A Gateshead Council spokesperson said: “Mr Lamb has made contact with Gateshead Council regarding leasing an area of land near to his stables while works to Metro Flow are completed.
"The land in question forms part of the nature conservation site (Wardley Manor Local Wildlife Site) and is located within a strategic Wildlife Corridor. Gateshead Council actively manages this area for its botanical, invertebrate and ground nesting bird interest; the field is one of only a few sites in east Gateshead to support breeding skylarks.

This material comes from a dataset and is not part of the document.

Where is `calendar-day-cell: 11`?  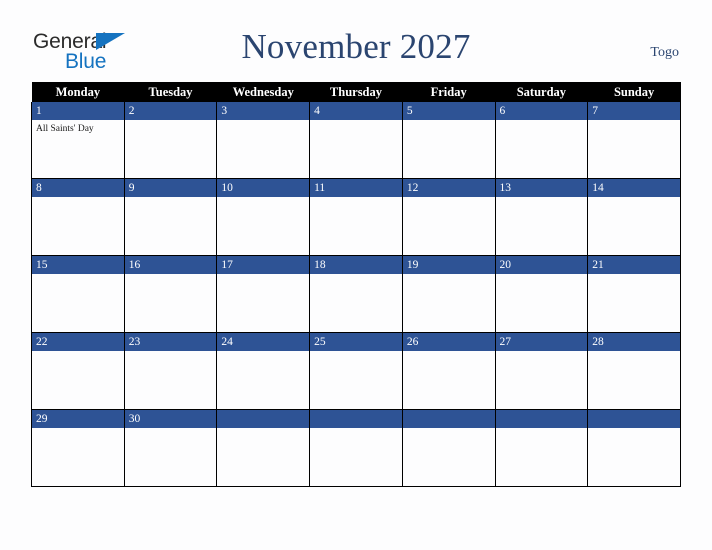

“The Natural Environment and Rural Communities Act 2006 (as amended) places a duty on public bodies to have regard to the conservation and enhancement of biodiversity. Grazing with horses on this land, as proposed by Mr Lamb, is considered to be incompatible with the Council’s conservation priorities for the field and the wider Wardley Manor Country Park site.
“Following the recent completion of fencing repair works, the field will again be grazed this autumn/winter by a mix of rare breed sheep and cattle.”